__What to produce__
Output the entries exactly as they appear. Pictures should not be included.

Entries supplied Start Marker

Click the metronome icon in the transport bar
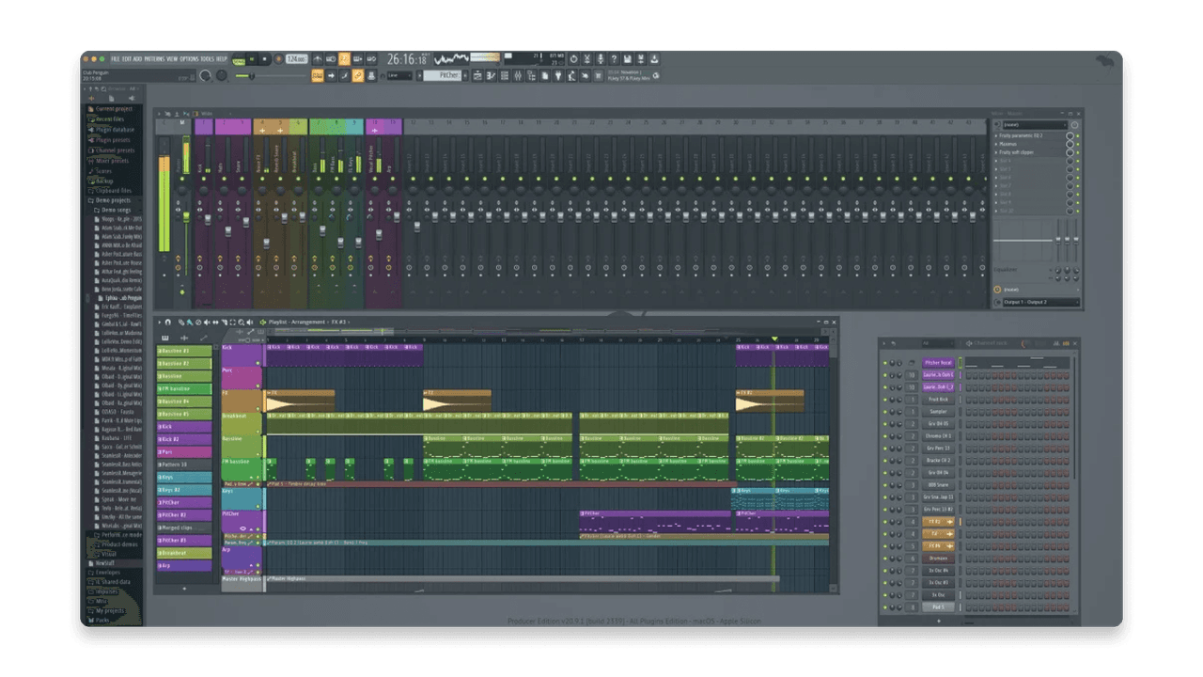point(318,58)
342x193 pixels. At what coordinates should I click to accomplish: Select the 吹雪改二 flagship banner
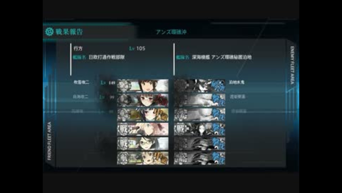pos(143,86)
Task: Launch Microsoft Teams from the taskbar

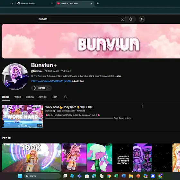Action: point(79,176)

Entries supplied End Marker

__Solution to this exercise__
Click the metronome icon in the transport bar
point(318,58)
342x193 pixels. At what coordinates should I click to accomplish: Select the 吹雪改二 flagship banner
pos(143,86)
Task: Launch Microsoft Teams from the taskbar

Action: point(79,176)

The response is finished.